> _REQUIRED ACTION_: When you copy the listing, skip the images and return each line verbatim.

> _DATA FOR THIS TASK_:
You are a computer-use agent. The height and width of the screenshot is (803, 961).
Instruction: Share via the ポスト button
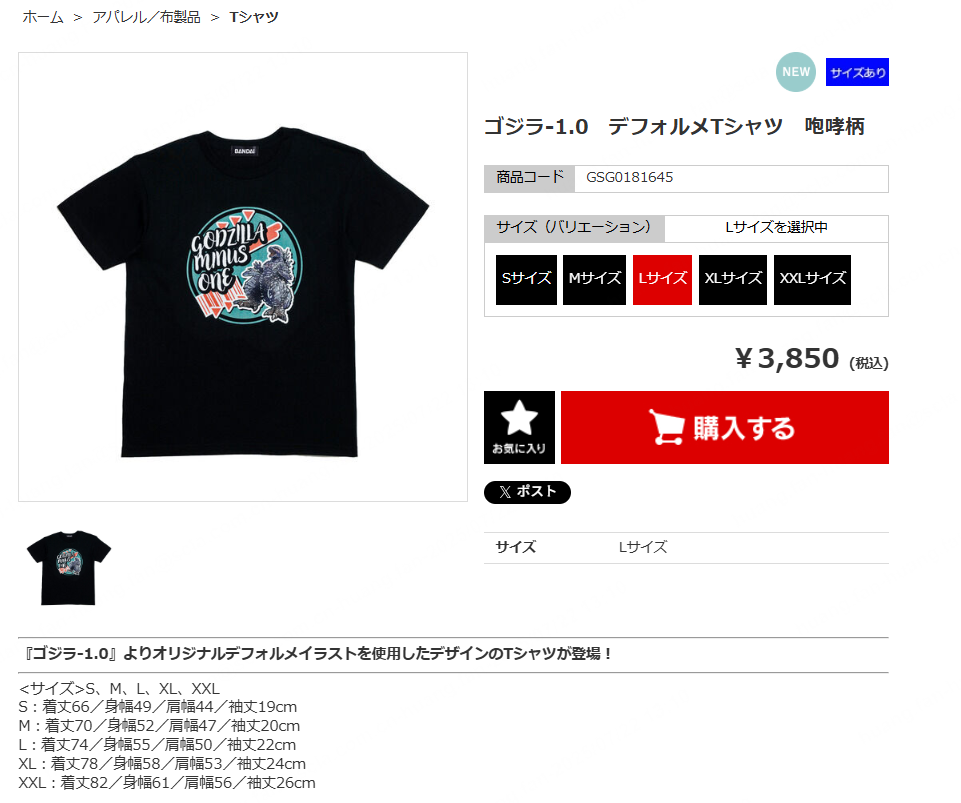527,492
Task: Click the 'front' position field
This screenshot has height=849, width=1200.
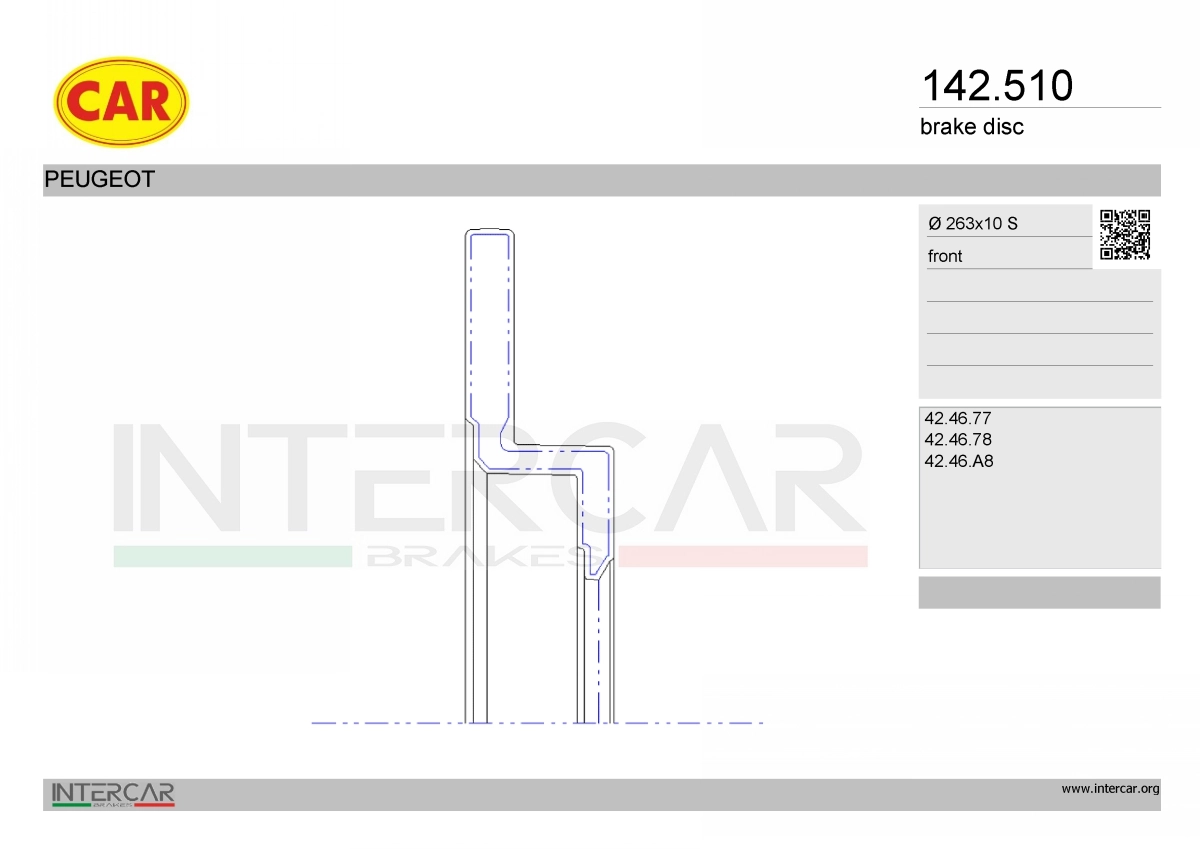Action: pyautogui.click(x=945, y=256)
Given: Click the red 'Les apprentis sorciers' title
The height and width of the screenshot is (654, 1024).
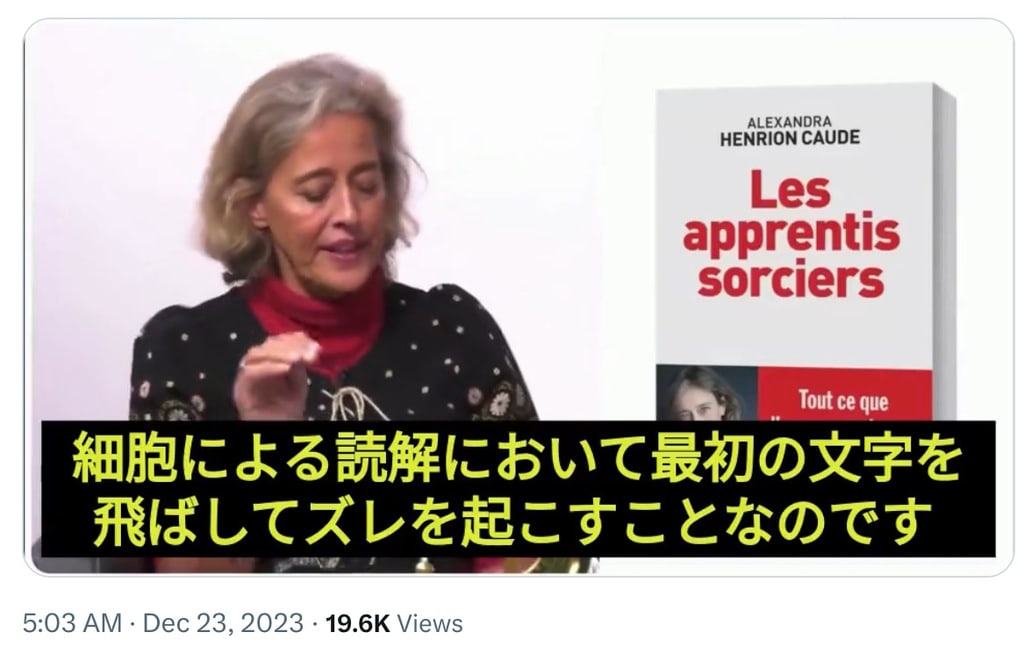Looking at the screenshot, I should click(x=792, y=234).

> _ANSWER TO THIS TASK_:
You are a computer-use agent. The height and width of the screenshot is (803, 961).
Instruction: Share via the ポスト button
527,492
Task: Click the 'front' position field
This screenshot has height=849, width=1200.
Action: pyautogui.click(x=945, y=256)
Given: Click the red 'Les apprentis sorciers' title
The height and width of the screenshot is (654, 1024).
Looking at the screenshot, I should click(x=792, y=234).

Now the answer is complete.